---------- Input for this task

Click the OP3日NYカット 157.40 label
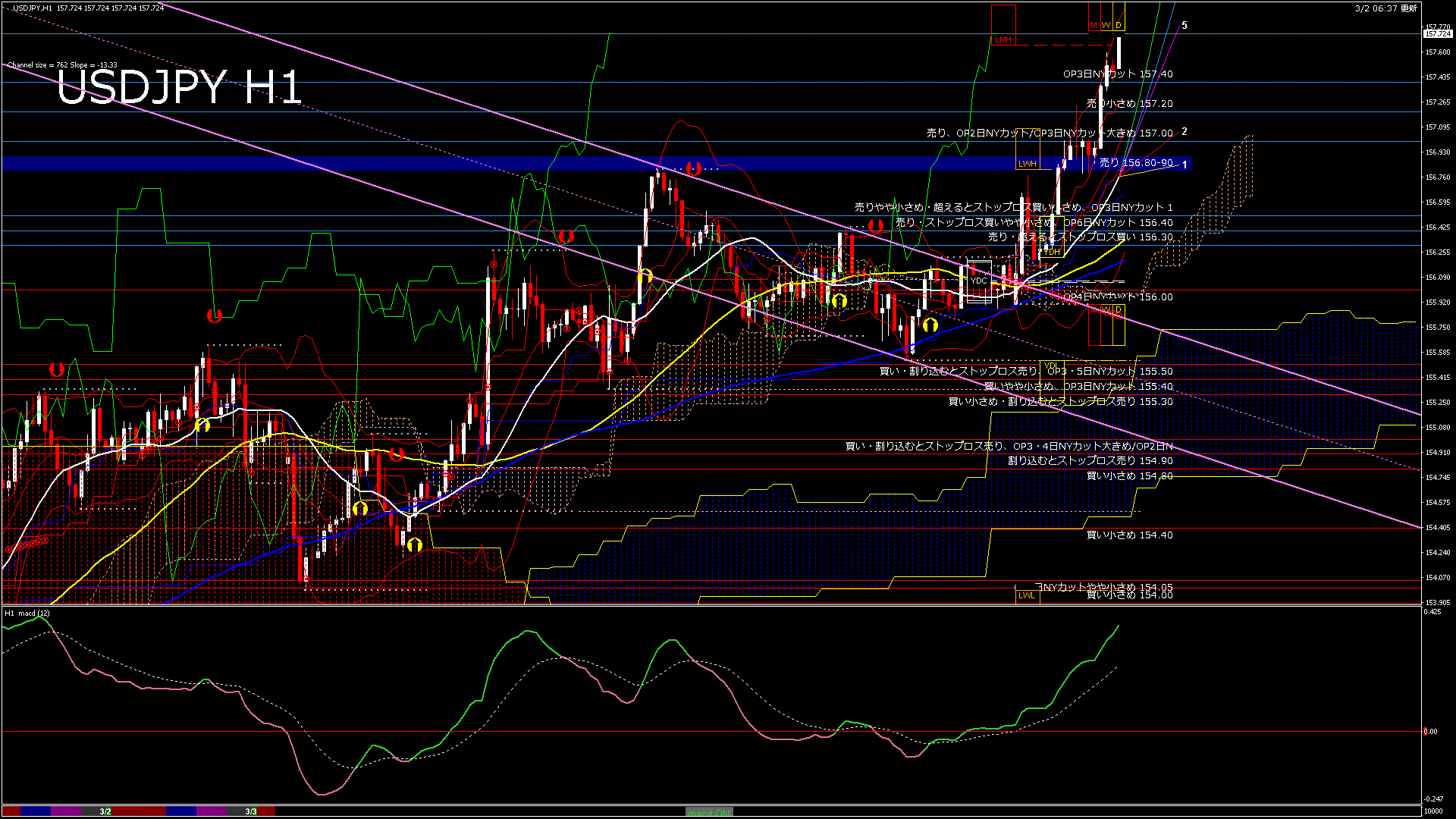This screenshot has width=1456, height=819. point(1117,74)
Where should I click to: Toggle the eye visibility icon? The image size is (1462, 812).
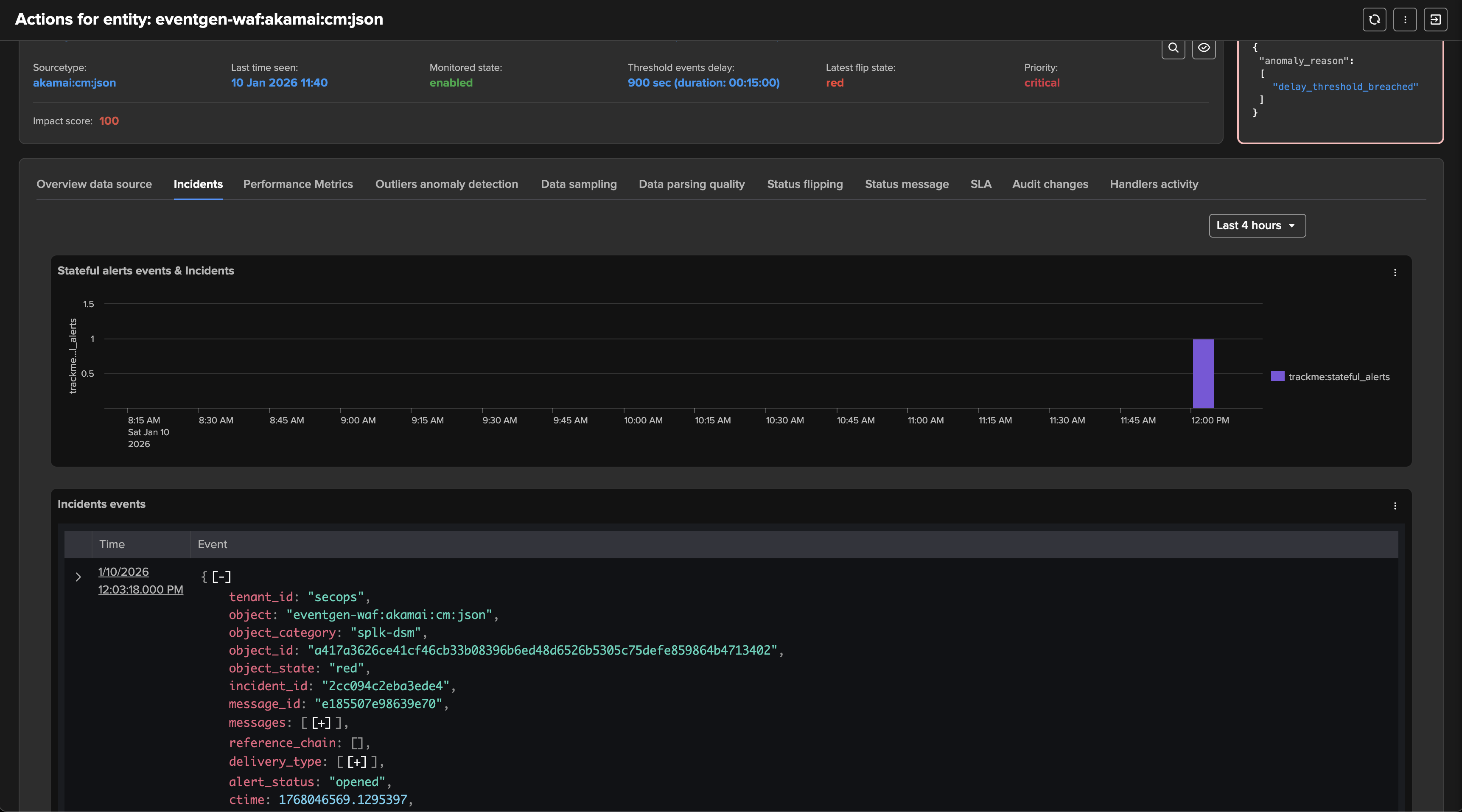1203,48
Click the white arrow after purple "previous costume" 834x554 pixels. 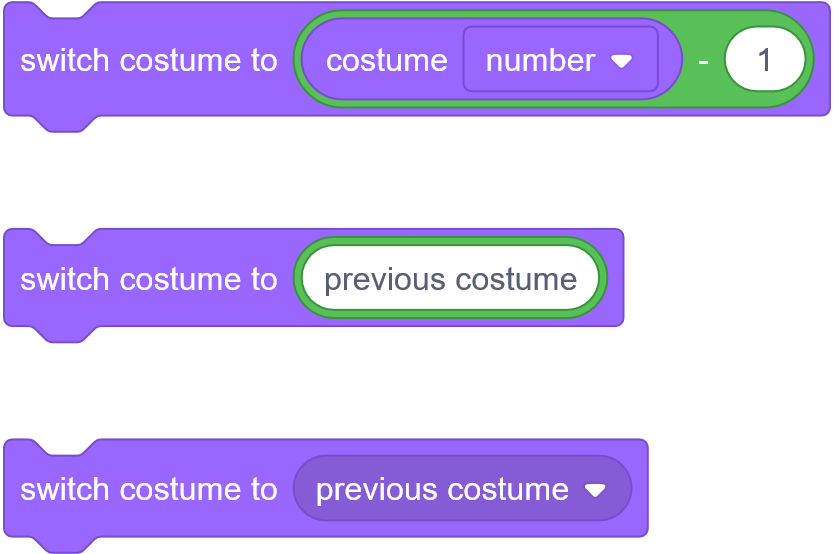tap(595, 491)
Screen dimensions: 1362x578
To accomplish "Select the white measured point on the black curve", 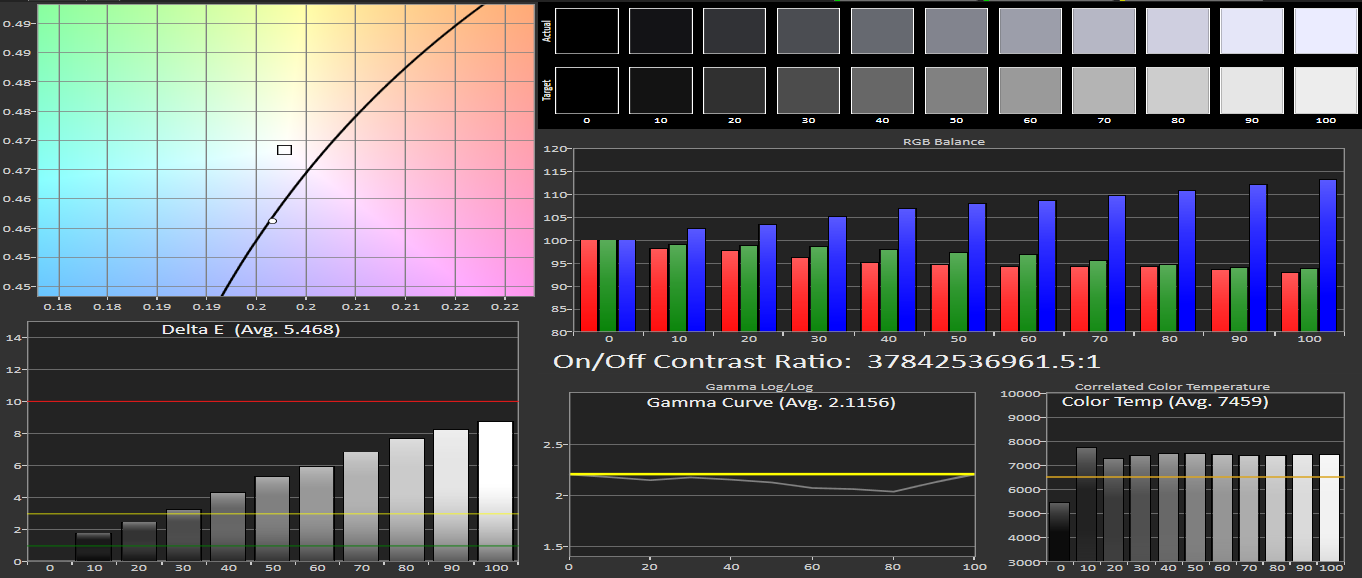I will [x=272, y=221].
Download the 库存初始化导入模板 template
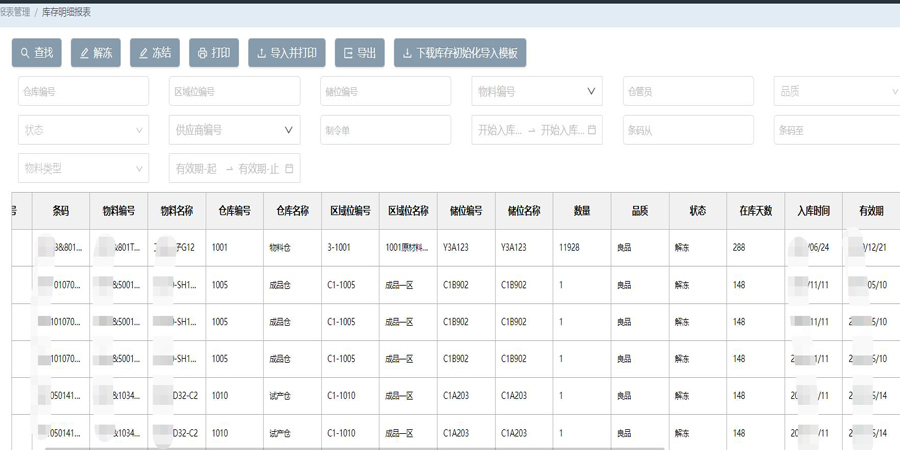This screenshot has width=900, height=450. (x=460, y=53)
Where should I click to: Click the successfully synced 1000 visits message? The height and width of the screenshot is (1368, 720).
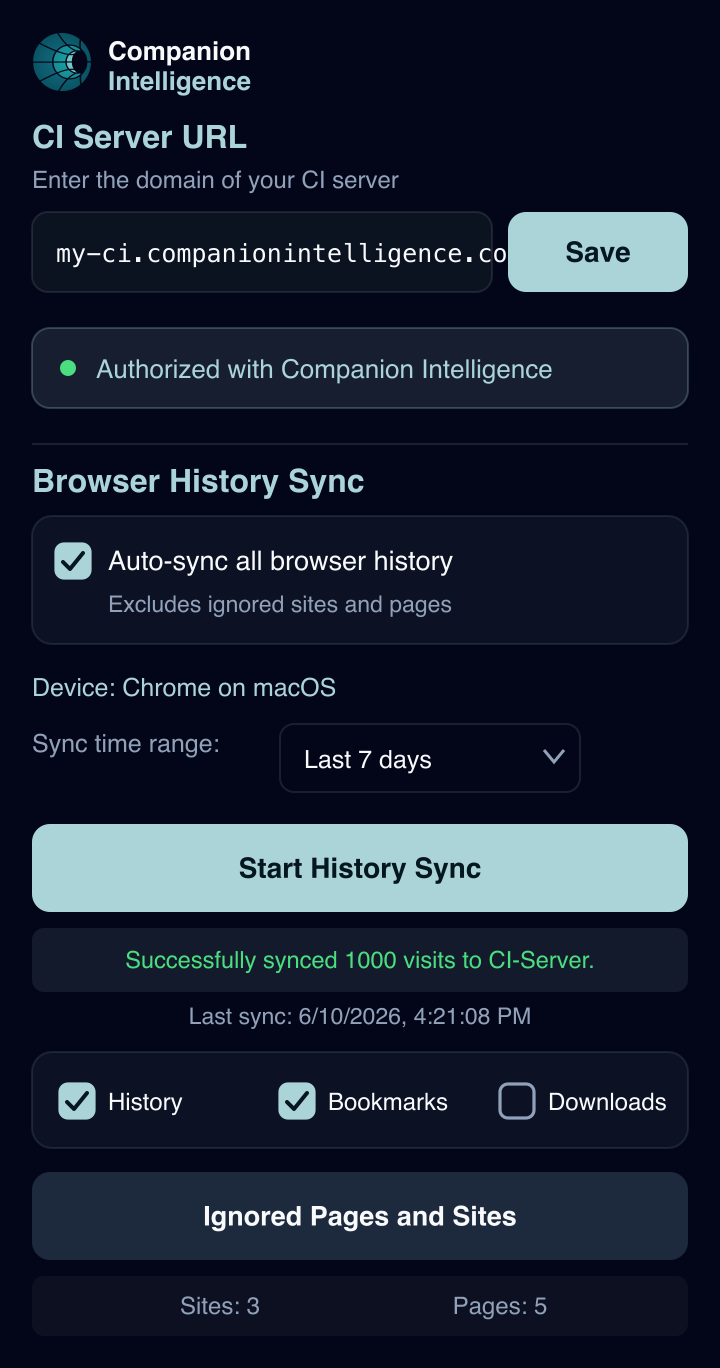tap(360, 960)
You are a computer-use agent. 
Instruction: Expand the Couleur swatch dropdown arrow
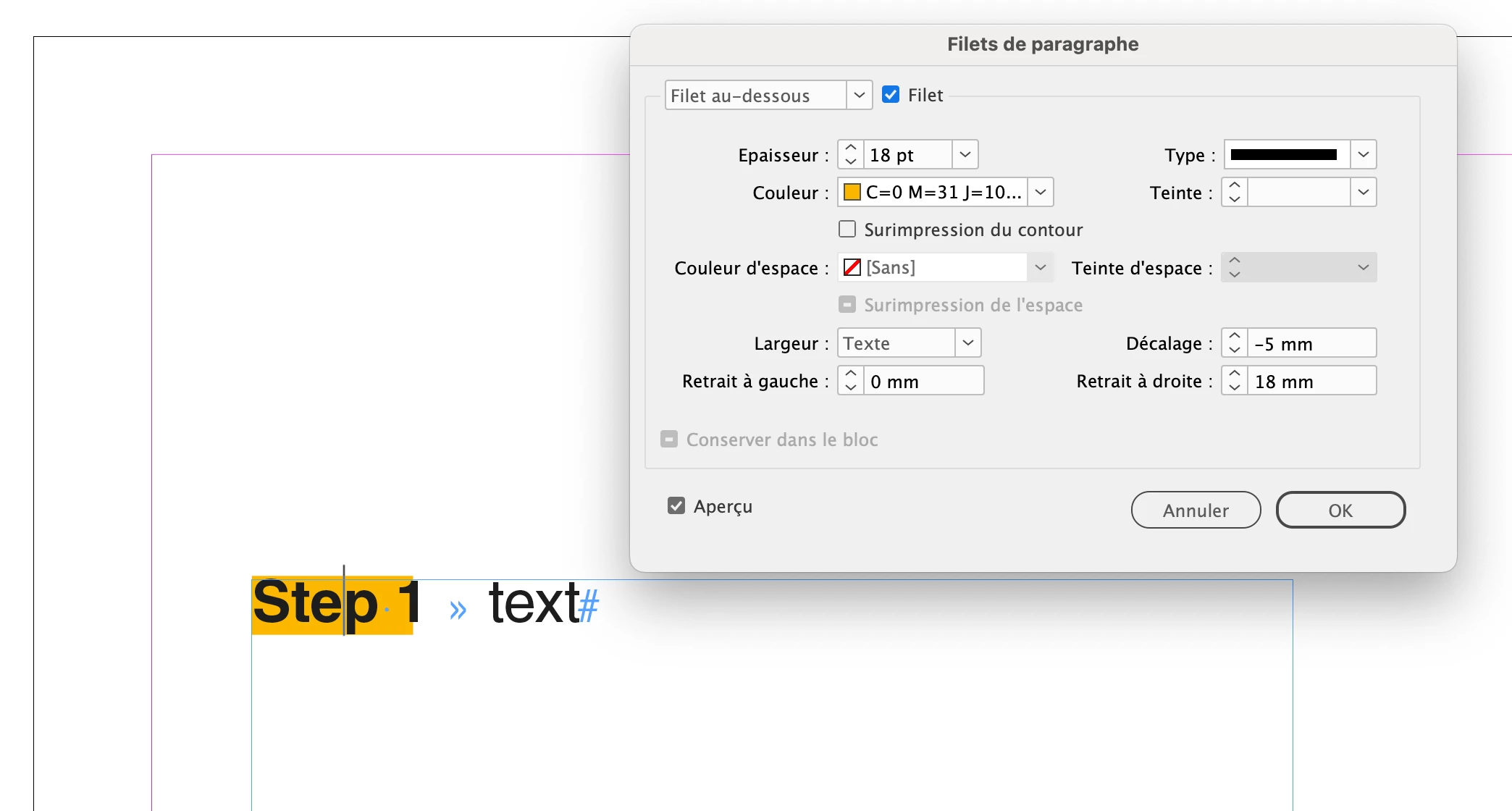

--------------------

Task to complete:
Edit the stretch from the line containing "Where should I click to: Click" through the end of the records by swapping "dropdown" for "drop-down", leaving everything else as it is. Give only those lines, without the pictures.

Solution for this problem:
Where should I click to: Click the successfully synced 1000 visits message? The height and width of the screenshot is (1368, 720).
tap(360, 960)
You are a computer-use agent. 
Instruction: Expand the Couleur swatch drop-down arrow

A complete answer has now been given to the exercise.